= Horace Phillips (diplomat) =

British diplomat

Sir Horace Hyman Phillips, KCMG (31 May 1917 – 19 March 2004) was a British diplomat. He was the first British Jewish career ambassador.

== Biography ==
Phillips was born in Glasgow, the eldest of seven children, and the grandson of Jewish emigrants from Eastern Europe. After attending Hillhead High School he entered the Inland Revenue as a clerical officer. During the Second World War, he served in the British and Indian armies for seven years (Dorsetshire Regiment and 1st Punjab Regiment). He served in Iraq, India, Burma, Ceylon and Malaya, and reached the rank of major in the Indian Army.

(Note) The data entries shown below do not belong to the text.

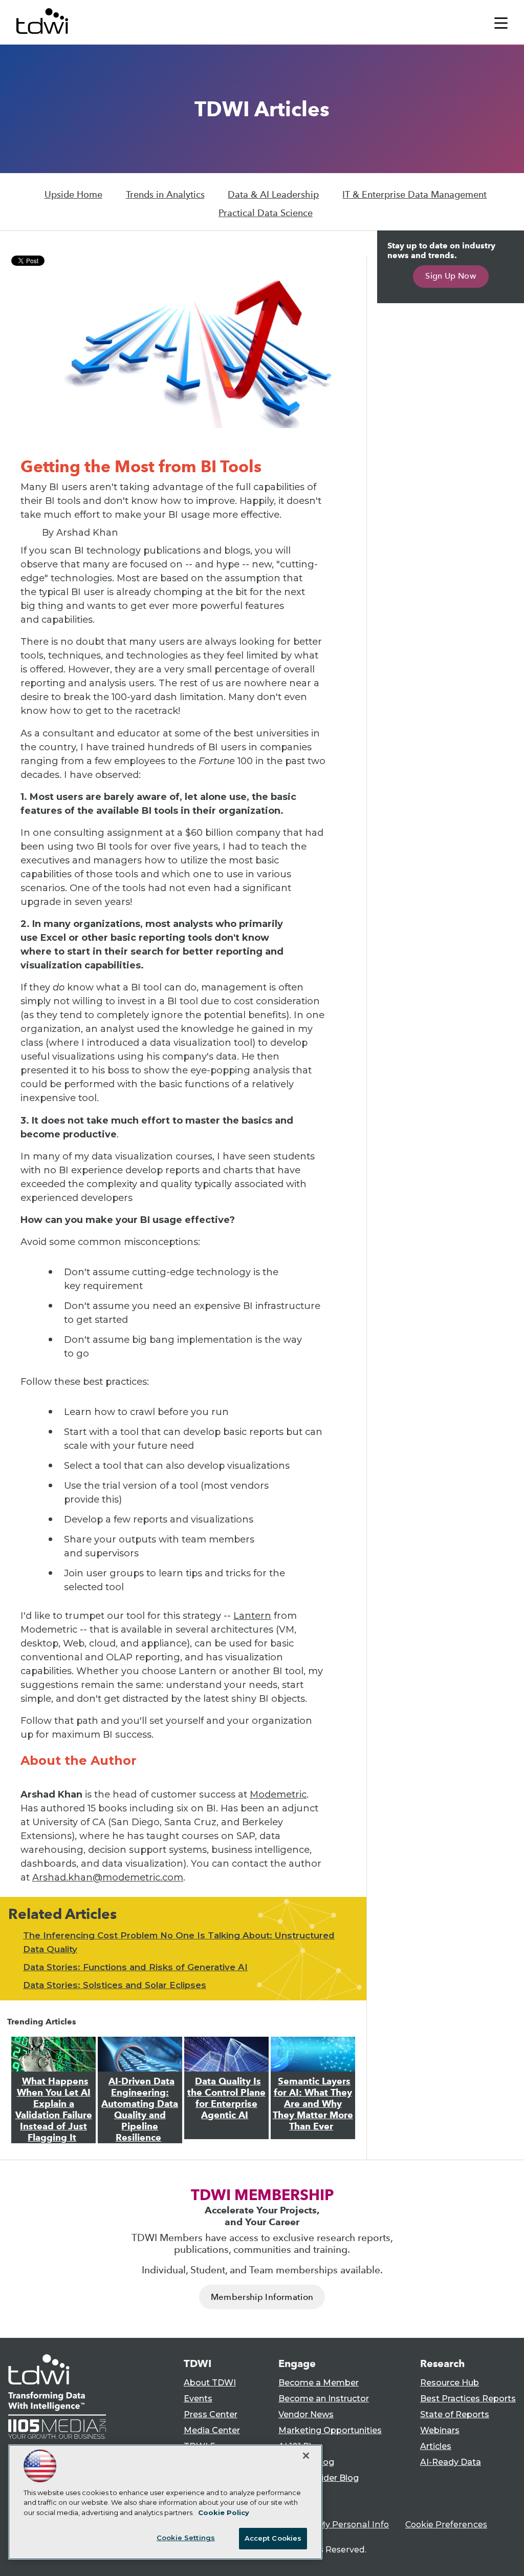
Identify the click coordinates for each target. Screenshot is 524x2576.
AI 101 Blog (300, 2446)
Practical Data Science (266, 213)
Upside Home (73, 194)
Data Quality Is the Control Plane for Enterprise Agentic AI (226, 2098)
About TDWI (210, 2383)
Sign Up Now (450, 276)
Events (198, 2398)
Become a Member (318, 2383)
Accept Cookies (273, 2538)
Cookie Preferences (446, 2524)
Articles (435, 2446)
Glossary (296, 2494)
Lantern (252, 1615)
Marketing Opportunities (330, 2430)
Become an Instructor (323, 2398)
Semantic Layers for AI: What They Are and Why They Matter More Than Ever (313, 2104)
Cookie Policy (223, 2512)
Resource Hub (449, 2383)
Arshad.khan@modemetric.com (107, 1877)
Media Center (212, 2430)
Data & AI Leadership (273, 194)
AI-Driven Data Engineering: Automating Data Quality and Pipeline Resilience (139, 2109)
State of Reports (454, 2414)
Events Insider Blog (318, 2478)
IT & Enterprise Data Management (414, 194)
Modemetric (278, 1794)
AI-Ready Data (450, 2462)
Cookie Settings (186, 2537)
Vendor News (306, 2414)
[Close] (306, 2455)
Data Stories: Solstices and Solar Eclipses (114, 1985)
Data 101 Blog (306, 2462)
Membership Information (262, 2297)
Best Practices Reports (468, 2398)
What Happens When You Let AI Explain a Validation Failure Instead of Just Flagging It (53, 2109)
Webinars (440, 2430)
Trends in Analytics (165, 194)
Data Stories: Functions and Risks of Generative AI (135, 1967)
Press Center (210, 2414)
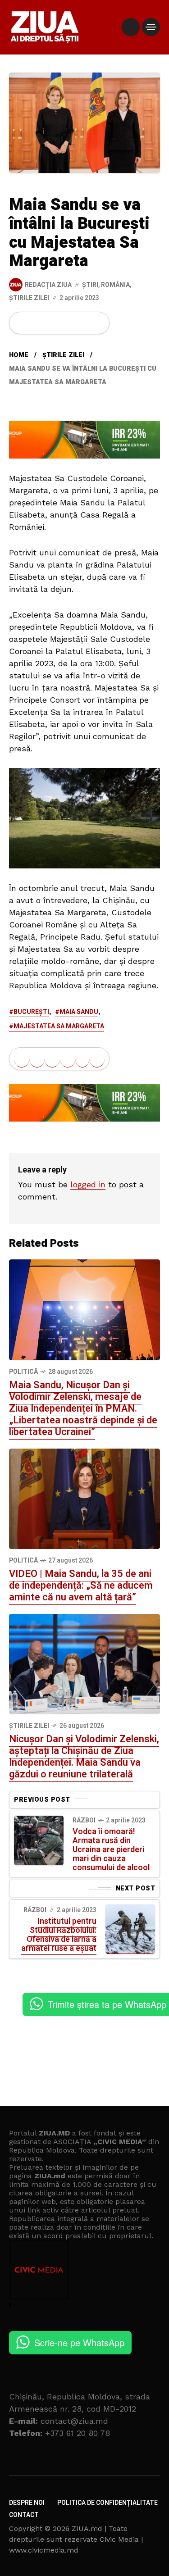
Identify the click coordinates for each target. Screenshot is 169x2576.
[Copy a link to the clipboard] (97, 323)
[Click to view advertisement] (84, 439)
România (115, 285)
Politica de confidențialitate (107, 2503)
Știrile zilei (29, 298)
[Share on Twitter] (37, 323)
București (31, 1012)
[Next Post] (130, 1929)
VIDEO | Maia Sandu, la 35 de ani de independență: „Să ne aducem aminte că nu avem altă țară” (81, 1585)
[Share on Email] (82, 323)
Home (18, 355)
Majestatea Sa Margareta (59, 1026)
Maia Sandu (78, 1012)
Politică (23, 1372)
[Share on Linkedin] (67, 323)
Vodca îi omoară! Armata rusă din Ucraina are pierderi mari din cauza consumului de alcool (111, 1850)
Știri (90, 285)
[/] (131, 27)
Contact (24, 2515)
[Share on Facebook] (21, 323)
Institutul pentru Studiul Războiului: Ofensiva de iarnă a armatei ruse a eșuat (58, 1934)
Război (84, 1820)
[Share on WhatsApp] (52, 323)
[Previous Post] (39, 1840)
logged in (87, 1184)
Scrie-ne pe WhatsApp (79, 2342)
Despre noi (27, 2503)
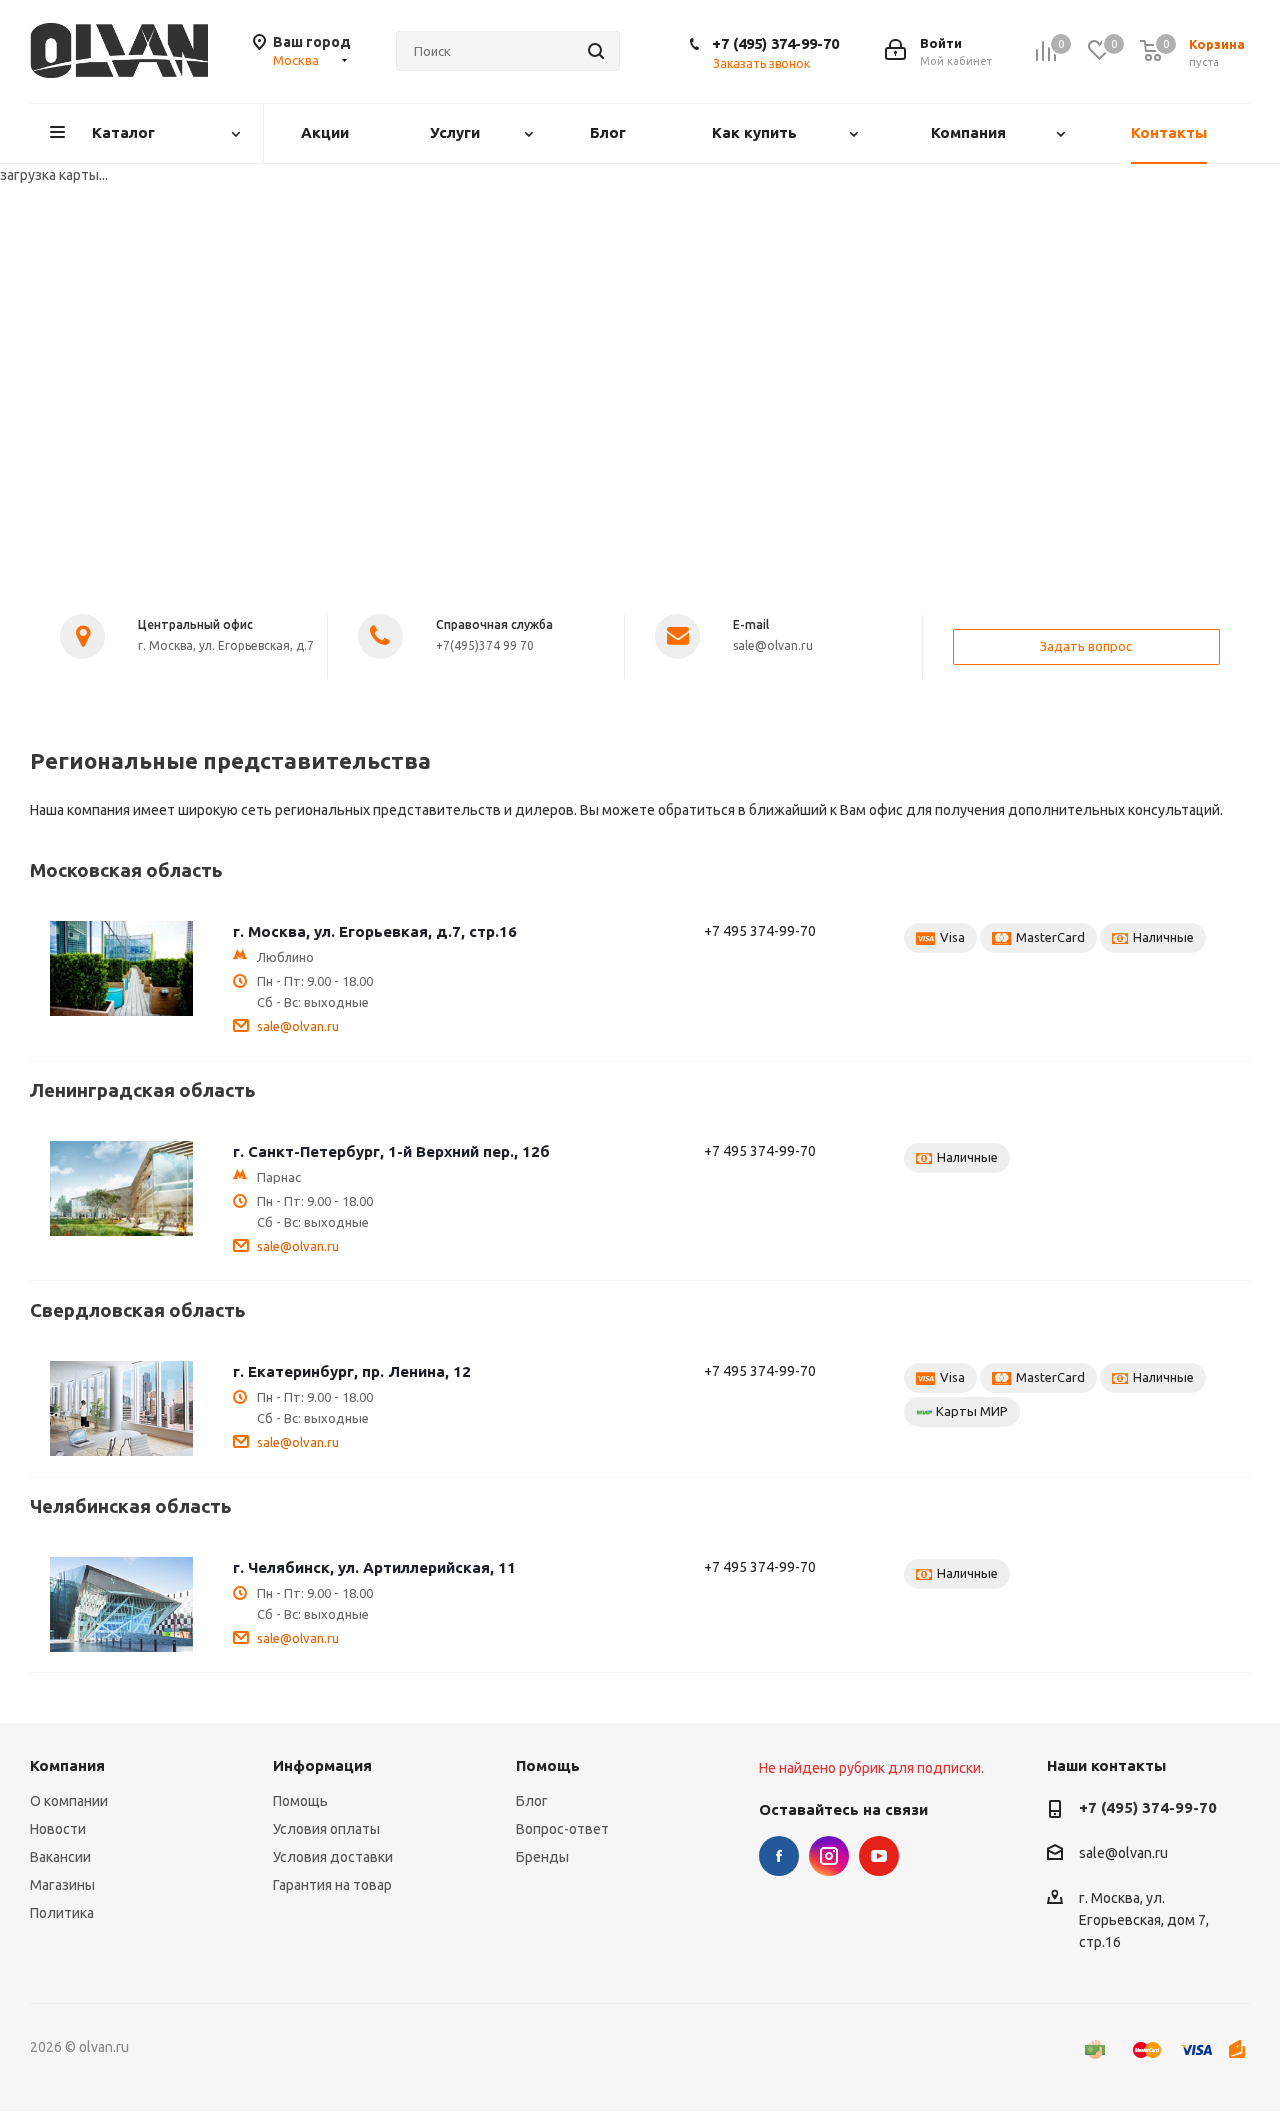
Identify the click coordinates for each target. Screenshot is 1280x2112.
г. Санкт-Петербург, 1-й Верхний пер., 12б (391, 1151)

While he was in India, probably in mid-1943, he was sent to the School of Japanese Instruction at Simla and completed a six-month language course for intelligence work.

Having been rebuffed by the Consular Service before the war due to his social standing, Phillips joined the Diplomatic Service in 1947, and served successively in Persia, Afghanistan, Saudi Arabia, Aden, and Iran. He was British ambassador to Indonesia from 1966 to 1968. That year, he was selected as the British ambassador to Saudi Arabia. Having given their agrément, the Saudi government withdrew it when it was learned that Phillips was Jewish, even though Phillips had previously served in Saudi Arabia without any incident. Though it was reported in the media at the time that he was an "ex-Jew" or "non-practising Jew", he was in fact a member of a synagogue, and a religious Jew throughout his life.

After the abortive Saudi appointment, he was appointed British high commissioner to Tanzania in 1968 and British ambassador to Turkey in 1973, and was in post when Turkey invaded Cyprus in 1974. He retired in 1977, and enjoyed a second career of ten years as resident representative for Taylor Woodrow. He also lectured at Bilkent University in Ankara until 1997, latterly on the history of diplomacy.

Phillips was appointed CMG in 1963, and KCMG in the 1973 Birthday Honours.

He was married to Idina, Lady Phillips (née Idina Doreen Morgan) for over 60 years. They had two children and four grown-up grandchildren, one of whom is the BBC correspondent Luisa Baldini.

He authored the book "Ihsan Dogramaci: A Remarkable Turk" in 1997.

In 2023, the Phillips Room was dedicated to him at the Foreign, Commonwealth and Development Office in King Charles Street, London.